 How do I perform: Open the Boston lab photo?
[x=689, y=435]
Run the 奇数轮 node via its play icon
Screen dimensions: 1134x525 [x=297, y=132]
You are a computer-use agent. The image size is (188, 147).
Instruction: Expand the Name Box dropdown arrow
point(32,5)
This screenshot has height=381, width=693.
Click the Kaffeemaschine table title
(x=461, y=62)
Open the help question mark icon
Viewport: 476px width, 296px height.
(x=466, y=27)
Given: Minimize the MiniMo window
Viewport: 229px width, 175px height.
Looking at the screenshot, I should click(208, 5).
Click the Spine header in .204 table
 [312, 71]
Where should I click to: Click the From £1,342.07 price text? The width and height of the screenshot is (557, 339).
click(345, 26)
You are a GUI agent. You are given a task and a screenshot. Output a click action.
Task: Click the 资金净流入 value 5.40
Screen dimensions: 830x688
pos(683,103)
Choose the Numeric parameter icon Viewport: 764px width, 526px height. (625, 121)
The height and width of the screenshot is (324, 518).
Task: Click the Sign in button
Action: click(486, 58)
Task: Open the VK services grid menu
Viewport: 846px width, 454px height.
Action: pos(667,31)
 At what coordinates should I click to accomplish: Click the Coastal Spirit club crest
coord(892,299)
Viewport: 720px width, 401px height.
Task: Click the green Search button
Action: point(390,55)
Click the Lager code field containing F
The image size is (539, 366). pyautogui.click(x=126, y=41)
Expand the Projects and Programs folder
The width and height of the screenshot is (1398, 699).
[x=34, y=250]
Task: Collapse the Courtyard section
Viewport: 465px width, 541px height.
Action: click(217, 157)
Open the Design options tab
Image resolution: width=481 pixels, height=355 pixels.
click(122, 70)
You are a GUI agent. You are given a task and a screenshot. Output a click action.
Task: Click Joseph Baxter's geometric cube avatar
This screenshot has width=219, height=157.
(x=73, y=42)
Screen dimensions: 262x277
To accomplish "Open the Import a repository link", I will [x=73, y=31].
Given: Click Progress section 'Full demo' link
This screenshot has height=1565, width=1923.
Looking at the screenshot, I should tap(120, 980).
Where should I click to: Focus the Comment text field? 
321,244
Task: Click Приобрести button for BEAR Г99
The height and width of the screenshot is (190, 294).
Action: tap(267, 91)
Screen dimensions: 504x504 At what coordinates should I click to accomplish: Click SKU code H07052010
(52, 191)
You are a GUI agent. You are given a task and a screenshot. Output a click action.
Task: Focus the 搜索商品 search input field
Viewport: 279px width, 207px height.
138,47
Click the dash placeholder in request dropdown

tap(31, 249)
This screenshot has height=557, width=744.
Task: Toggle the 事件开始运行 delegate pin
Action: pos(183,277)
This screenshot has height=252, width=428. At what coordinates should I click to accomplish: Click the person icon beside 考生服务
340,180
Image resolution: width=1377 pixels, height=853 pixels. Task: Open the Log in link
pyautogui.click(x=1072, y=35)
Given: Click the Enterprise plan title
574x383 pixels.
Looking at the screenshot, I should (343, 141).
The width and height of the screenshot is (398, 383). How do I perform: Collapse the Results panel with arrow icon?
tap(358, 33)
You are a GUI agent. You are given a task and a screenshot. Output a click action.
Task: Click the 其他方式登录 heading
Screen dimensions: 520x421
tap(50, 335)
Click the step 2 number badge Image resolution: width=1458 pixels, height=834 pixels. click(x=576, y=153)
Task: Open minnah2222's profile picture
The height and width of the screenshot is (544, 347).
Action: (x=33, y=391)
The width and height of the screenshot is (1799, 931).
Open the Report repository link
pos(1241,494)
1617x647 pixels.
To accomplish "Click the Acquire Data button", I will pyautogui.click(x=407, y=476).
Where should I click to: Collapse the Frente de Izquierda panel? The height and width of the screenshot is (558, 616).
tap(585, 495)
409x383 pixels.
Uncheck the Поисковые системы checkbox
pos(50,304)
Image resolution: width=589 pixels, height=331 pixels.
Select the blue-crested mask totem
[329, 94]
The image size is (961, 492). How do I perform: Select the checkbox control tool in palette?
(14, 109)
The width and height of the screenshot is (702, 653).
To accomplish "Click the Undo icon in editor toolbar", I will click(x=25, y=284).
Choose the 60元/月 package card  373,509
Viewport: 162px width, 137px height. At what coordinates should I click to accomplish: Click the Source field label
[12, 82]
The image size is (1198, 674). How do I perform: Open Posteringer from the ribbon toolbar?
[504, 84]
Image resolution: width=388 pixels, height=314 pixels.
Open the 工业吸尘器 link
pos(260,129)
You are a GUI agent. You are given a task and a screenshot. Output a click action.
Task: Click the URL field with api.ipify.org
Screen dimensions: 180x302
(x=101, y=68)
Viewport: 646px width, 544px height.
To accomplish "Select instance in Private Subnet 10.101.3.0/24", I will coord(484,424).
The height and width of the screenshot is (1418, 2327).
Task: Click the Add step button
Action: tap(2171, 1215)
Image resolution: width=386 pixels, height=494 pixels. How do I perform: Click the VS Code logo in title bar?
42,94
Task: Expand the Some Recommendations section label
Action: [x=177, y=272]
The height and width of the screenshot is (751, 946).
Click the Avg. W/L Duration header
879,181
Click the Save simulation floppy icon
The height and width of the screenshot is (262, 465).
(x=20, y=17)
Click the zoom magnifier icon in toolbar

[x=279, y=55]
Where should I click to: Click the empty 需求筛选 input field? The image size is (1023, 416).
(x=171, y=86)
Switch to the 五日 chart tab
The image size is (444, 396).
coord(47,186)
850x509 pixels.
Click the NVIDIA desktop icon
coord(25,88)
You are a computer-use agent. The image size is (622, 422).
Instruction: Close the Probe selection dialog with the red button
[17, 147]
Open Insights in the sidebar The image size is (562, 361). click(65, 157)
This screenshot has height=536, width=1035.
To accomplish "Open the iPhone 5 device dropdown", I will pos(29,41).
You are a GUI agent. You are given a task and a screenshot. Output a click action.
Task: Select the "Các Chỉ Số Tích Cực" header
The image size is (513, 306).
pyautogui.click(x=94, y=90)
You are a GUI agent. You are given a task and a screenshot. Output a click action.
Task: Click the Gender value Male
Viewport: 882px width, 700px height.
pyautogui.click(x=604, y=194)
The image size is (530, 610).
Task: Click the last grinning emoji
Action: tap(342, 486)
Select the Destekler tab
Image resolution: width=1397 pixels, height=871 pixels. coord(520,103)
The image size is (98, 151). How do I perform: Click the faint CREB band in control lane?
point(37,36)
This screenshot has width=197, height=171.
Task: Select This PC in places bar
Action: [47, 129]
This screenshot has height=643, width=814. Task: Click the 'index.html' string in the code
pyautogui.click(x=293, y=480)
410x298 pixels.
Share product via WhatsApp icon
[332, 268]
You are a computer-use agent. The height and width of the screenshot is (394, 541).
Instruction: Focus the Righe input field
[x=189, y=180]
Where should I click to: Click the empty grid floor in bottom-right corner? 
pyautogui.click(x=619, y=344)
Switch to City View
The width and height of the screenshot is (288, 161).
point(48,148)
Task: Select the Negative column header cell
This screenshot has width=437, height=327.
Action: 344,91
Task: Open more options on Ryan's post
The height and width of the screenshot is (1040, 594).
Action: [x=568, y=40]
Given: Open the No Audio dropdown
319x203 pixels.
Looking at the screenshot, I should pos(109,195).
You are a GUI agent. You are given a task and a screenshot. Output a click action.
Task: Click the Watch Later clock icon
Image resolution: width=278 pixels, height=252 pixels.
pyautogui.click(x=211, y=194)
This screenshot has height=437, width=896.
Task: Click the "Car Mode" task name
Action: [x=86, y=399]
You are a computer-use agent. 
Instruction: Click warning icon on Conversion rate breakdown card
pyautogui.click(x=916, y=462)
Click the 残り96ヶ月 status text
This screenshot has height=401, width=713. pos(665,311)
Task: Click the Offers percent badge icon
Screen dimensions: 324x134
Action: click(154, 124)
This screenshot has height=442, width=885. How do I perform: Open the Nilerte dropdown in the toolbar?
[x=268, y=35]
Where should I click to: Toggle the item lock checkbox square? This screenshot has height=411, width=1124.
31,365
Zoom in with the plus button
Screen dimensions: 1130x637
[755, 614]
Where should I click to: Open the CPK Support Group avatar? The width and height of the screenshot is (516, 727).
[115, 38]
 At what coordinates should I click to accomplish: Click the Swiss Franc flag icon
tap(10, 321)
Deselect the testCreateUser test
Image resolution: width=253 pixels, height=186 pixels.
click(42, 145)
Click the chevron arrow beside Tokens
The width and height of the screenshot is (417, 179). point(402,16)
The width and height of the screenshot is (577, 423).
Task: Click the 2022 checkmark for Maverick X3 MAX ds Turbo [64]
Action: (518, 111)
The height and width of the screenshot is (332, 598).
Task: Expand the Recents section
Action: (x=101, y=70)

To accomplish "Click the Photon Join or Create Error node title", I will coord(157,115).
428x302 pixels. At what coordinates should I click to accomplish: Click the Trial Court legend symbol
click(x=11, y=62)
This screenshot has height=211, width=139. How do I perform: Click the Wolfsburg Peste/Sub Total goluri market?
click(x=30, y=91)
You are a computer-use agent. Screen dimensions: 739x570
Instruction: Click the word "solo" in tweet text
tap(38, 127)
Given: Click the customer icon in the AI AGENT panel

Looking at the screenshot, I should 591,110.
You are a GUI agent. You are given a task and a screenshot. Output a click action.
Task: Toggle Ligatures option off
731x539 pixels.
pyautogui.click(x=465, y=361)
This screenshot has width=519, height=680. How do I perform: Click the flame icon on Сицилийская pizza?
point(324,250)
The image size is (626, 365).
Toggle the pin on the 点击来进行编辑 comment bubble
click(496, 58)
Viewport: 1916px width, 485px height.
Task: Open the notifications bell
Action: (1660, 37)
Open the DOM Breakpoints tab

========

▸ REQUIRED ACTION
Give the number of lines in this material that include the string "badge", with no other text.

▸ RESULT OF THIS EXERCISE
2